Favored minority genders
Using the specific design of these exams, the authors are able to compare the outcomes of two separate sections of the exam: an oral test in which the gender of the student is known and a written gender-blind test. The results of these exams, which cover about 100,000 individuals observed in 11 different fields (from Math and Physics to Modern Literature and Foreign Languages) over the period 2006-2013, reveal a bias in favor of women that is strongly increasing with the extent of a field’s male-domination (see figure below).
This bias turns from 3 to 5 percentile ranks for men in literature and foreign languages to about 10 percentile ranks for women in math, physics or philosophy.

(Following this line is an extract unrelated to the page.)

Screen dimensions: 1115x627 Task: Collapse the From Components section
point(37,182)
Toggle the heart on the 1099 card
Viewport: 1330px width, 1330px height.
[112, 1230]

y-axis: gap between females’ average percentile rank on non-blind oral tests and blind written tests, minus the same gap for men. It is computed for each field-specific exam at the high- and medium-level. The size of each point indicates the extent to which it is different from 0 (p-value from tests of Student).
x-axis: Fields’ extent of (non) male-domination measured by the share of women among academics in the fields (see (22) for alternative measures).
The authors point out, however, that the focus on STEM versus non STEM fields can be misleading to understand female underrepresentation in academia, as some STEM fields are not dominated by men (e.g., 54% of U.S. Ph.Ds. in molecular biology are women) while some non-STEM fields, including humanities, are male-dominated (e.g., only 31% of U.S. PhDs in philosophy are women).
Thus, by exploiting an oral test that is similar across all field-specific exams and using the fact that some candidates take several exams, Breda and Hillion are able to confirm that these findings reflect evaluation biases rather than a selection process of candidates across fields and/or gender differences in abilities between oral and written tests.
Preferences for women disappear in lower level positions
These results confirm evidence from a recent correspondence study that puts forward that women who have already specialized and heavily invested in their field can actually be favored in male-dominated fields when the recruiting is for positions at high levels (from secondary school teaching to professorial hiring).
In contrast, an analysis of the recruiting process for primary school teachers suggests that pro-women biases in male-dominated fields may disappear in less prestigious and less selective hiring exams, where candidates are not necessarily specialized. The bias in favor of women in male-dominated fields might even reverse at lower levels, as was found in two experiments done with medium-skilled applicants.
Discrimination may then still impair women’s chances to pursue a career in quantitative science (or philosophy), but only at early stages of the curriculum, before or just when they enter the pipeline that leads to a PhD or a professorial position.
Counteracting stereotypes should focus on early ages
In summary, Breda and Hillion suggest that there is no compelling evidence of hiring discrimination against individuals who have already decided against social norms to pursue an academic or a teaching career in a field where their own gender is in the minority.
The authors conclude that active policies aimed at counteracting stereotypes and discrimination should probably focus on early ages, before educational choices are made. By advertising that women have at least as good—or even better—opportunities as their male counterparts in higher positions could encourage more young women to study in those fields.
Finally, non-blind evaluation and hiring should be favored over blind-evaluation in order to reduce gender imbalances across academic fields. In particular, policies imposing anonymous CVs in the first stages of academic hiring are likely to reach opposite effects to those expected. This confirms the findings of a previous IZA study on the hiring process for fresh Ph.D. economists.